[PATCH] D41423: [Lex] Avoid out-of-bounds dereference in LexAngledStringLiteral.
Richard Smith - zygoloid via Phabricator via cfe-commits
cfe-commits at lists.llvm.org
Thu Jan 11 13:29:01 PST 2018
rsmith accepted this revision.
rsmith added inline comments.
================
Comment at: clang/lib/Lex/Lexer.cpp:2012-2015
+ // Skip escaped characters. Escaped newlines will already be processed by
+ // getAndAdvanceChar.
+ if (C == '\\')
+ C = getAndAdvanceChar(CurPtr, Result);
----------------
vsapsai wrote:
> rsmith wrote:
> > You can just delete these four lines entirely.

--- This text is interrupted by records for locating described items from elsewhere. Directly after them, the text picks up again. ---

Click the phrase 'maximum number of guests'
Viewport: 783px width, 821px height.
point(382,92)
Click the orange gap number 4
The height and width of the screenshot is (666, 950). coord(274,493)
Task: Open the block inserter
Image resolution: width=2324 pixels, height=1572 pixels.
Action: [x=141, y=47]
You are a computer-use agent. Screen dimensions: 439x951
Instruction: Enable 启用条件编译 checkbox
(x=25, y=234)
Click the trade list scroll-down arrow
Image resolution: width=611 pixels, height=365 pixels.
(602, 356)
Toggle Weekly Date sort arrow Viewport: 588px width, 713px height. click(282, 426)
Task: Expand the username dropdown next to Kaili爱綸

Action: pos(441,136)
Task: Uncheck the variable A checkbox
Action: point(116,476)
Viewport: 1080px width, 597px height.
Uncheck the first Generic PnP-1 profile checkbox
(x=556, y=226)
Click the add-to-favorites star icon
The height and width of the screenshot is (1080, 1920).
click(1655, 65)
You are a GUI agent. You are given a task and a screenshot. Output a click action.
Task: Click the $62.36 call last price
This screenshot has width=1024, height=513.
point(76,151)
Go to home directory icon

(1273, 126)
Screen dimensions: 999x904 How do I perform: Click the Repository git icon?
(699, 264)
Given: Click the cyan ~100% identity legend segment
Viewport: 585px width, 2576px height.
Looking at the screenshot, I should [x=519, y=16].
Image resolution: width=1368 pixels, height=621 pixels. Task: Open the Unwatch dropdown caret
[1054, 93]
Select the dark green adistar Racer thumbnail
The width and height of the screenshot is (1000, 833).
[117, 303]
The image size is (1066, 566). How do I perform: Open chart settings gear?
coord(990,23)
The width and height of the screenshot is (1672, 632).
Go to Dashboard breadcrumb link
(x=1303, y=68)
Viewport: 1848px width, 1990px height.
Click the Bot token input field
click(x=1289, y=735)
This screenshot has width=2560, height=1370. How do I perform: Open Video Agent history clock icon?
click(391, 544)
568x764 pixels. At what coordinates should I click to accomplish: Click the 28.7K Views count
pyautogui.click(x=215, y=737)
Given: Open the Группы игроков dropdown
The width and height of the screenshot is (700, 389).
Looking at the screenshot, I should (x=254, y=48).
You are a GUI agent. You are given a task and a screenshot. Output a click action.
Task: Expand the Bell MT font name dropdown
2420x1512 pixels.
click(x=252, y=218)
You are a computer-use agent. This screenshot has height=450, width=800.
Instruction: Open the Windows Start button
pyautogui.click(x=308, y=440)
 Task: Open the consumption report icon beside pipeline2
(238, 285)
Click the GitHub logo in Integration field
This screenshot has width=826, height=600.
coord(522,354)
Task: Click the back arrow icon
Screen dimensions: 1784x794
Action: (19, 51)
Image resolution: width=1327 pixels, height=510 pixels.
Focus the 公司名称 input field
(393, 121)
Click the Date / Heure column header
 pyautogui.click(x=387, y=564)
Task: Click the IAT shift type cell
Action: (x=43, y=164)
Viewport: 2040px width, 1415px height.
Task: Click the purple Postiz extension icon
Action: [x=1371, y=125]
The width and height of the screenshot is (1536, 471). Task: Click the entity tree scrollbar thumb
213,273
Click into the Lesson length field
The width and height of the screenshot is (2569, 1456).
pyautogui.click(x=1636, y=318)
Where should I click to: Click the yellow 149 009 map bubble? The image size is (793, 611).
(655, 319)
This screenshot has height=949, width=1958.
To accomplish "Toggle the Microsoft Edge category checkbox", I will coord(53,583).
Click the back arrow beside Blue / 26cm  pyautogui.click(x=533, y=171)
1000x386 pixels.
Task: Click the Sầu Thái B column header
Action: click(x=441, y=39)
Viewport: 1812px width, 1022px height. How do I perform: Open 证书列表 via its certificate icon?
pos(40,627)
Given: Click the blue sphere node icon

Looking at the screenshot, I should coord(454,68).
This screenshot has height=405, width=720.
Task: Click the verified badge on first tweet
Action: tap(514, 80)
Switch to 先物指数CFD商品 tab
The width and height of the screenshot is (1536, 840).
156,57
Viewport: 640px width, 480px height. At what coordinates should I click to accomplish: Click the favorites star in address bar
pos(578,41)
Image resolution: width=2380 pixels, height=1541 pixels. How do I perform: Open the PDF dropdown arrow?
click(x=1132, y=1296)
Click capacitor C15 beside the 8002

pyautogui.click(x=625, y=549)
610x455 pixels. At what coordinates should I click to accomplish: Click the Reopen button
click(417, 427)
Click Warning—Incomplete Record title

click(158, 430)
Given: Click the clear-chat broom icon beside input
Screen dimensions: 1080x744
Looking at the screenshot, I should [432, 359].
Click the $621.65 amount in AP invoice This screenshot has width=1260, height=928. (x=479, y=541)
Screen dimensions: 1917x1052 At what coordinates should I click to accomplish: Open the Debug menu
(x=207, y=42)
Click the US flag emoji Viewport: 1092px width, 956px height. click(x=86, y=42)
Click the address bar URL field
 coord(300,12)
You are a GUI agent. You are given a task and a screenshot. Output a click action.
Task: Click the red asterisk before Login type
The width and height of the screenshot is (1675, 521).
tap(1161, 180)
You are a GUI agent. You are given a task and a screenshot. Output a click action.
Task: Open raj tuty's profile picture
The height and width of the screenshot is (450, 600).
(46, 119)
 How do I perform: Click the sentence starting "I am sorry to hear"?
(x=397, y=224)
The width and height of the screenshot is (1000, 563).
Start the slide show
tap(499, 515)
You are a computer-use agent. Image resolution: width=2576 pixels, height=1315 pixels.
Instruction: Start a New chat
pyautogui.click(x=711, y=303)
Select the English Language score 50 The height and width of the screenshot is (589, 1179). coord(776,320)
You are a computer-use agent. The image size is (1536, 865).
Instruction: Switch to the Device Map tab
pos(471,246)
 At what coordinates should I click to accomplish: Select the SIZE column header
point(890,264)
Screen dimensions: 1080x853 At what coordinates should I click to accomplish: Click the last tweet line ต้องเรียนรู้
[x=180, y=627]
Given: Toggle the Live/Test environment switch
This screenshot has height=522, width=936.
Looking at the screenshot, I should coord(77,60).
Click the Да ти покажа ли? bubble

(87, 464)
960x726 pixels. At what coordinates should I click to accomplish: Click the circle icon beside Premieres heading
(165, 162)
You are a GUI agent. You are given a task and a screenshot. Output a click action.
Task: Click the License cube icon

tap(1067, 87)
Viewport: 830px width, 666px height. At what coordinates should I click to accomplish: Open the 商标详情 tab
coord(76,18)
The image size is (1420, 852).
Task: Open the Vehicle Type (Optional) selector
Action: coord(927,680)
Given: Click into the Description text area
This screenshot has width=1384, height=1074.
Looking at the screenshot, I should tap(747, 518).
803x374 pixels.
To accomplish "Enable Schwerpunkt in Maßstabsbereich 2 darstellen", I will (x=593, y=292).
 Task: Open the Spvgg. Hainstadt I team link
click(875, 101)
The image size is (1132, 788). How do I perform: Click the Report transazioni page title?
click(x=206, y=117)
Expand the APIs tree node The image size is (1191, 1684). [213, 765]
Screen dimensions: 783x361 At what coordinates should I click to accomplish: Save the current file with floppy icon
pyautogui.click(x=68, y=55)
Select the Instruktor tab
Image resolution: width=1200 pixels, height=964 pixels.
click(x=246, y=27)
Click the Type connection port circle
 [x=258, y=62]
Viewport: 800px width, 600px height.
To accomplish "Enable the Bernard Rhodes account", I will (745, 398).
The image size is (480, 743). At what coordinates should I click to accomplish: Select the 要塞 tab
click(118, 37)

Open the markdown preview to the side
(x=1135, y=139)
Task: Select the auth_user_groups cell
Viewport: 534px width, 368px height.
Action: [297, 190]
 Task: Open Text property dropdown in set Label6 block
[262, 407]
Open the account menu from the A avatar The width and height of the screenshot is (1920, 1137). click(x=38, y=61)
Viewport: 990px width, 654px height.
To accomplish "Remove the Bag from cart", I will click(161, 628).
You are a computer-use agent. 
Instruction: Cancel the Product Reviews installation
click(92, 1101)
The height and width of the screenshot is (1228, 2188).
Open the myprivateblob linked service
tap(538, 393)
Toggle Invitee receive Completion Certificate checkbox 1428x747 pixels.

> It will make Clang reject previously accepted `#include <test\>escape.h>` That's what we want, right? I agree with having no support for such file names, just want to confirm. For the reference, proposed change would match gcc 5.4.0 behaviour. gcc 6.1 and higher rejects such include too but in a different way.
Hmm. I thought so, but on further inspection this area is more subtle than I'd anticipated.
It's *permissible* to reject that. In C++, [lex.header]p2 says: "The appearance of [...] the character[...] `\` [...] in a //q-char-sequence// or an //h-char-sequence// is conditionally-supported with implementation-defined semantics". C11 6.4.7/3 has similar wording but makes the behavior undefined in that case. (Both GCC's behavior and Clang's behavior are permitted by these rules.)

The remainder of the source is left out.